Thursday, January 5, 2012

Catholic Roots: Epiphany to Mardis Gras

Unless you're from New Orleans or you're a really, really good Catholic, you probably didn't know that Epiphany (January 6th, or the Twelfth Night after Christmas) is the beginning of Mardis Gras.

Yes, you heard it right. Mardis Gras, that decadent, lavish, semi-pornographic paganesque celebration has it's Catholic roots in Christmas.

A King cake with baby in the center

If you're a half-way decent Catholic, you probably know that Epiphany is when the three Wise Men came to visit baby Jesus. It's also the day Catholics take down their dried out Christmas trees. Shakespeare even wrote a play about it and called it Twelfth Night even though it has absolutely nothing to do with Christmas or Wise Men. (I think he just wanted to jump on the Christmas was most-likely an early version of the Justin Beiber Christmas Special). 

Mardis Gras literally means "Fat Tuesday", (at least that's what my French friends tell me). But why fat? And why, oh why, on a Tuesday?
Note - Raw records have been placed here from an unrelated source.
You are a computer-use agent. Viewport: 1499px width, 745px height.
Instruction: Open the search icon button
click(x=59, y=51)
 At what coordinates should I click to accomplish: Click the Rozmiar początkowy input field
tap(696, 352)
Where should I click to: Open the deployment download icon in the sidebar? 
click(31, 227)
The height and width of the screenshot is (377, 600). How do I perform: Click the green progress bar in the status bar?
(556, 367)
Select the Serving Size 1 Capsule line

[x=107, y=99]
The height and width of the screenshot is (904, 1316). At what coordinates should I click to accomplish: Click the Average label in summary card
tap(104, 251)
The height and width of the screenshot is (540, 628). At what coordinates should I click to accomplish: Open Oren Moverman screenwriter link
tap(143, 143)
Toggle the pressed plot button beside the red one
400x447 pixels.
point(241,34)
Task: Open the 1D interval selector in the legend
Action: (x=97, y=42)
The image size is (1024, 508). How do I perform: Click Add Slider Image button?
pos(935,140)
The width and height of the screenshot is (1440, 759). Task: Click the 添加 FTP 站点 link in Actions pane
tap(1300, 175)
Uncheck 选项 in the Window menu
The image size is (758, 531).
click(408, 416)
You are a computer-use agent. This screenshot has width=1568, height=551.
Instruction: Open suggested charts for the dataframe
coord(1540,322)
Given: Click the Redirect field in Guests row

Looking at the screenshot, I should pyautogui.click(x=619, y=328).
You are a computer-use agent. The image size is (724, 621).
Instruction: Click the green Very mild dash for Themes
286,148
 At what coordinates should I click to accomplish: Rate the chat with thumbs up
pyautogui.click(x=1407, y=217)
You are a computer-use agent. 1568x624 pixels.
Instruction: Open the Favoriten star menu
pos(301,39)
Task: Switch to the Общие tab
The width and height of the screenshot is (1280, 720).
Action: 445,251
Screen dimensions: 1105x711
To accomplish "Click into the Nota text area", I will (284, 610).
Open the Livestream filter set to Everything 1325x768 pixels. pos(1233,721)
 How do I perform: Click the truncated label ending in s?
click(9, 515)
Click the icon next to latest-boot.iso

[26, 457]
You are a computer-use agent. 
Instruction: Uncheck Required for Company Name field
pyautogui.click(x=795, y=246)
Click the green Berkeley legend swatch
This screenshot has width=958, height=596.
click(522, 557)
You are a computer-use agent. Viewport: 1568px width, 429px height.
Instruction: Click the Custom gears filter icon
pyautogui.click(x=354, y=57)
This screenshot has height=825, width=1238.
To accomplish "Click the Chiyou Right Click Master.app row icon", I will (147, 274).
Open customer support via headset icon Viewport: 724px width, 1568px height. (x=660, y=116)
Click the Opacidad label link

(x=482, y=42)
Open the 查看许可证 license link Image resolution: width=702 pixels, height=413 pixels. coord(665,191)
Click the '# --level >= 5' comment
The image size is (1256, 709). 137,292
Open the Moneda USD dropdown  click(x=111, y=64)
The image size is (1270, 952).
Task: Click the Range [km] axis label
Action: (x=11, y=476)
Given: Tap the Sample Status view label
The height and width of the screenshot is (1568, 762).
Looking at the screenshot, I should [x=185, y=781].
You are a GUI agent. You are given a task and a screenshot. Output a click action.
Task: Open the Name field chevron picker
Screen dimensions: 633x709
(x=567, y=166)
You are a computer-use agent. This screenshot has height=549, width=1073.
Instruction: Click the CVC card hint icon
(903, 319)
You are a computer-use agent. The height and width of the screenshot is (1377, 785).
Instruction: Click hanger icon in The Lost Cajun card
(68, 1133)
Well...that's what the French called it because they probably only eat fat on Tuesdays...that's why they're so skinny. But in Italy they call it Carnevale,  or carne, (meat), vale (goes away). And of course, this is where we get our lovely American term for the expensive outdoor event that comes to town and sells deep-fried turkey legs and funnel cakes.

I did a little research and found out some more tidbits that I didn't know before.

So, you see, Mardis Gras isn't just the one day before Ash Wednesday, it's actually the entire celebratory season from Epiphany until the Lenten season of penance begins at midnight of Ash Wednesday.

The King's cake, which is a mandatory part of Mardis Gras in New Orleans, actually commemorates the route of the Three Kings (also known as the Three Wise Men) who traveled from the East to seek the Infant King of the world, Jesus. They took a circuitous route in order to evade King Herod's men. (Hence, the circular cake). Herod had instructed the three kings to return to him after finding the Infant King in order that King Herod might come and pay homage to Him. (Yeah, right, Herod!) The three kings weren't called "wise men" for nothing. They never told Herod where He was.

The colors are significant too. The purple stands for justice, green is faith and gold is power. The Church uses these colors throughout the liturgical year as well. Purple is the color worn for Advent and Lent and signifies penance; green is worn during Ordinary Time and represents the hope of life eternal and new life; Gold represents something highly valued and esteemed.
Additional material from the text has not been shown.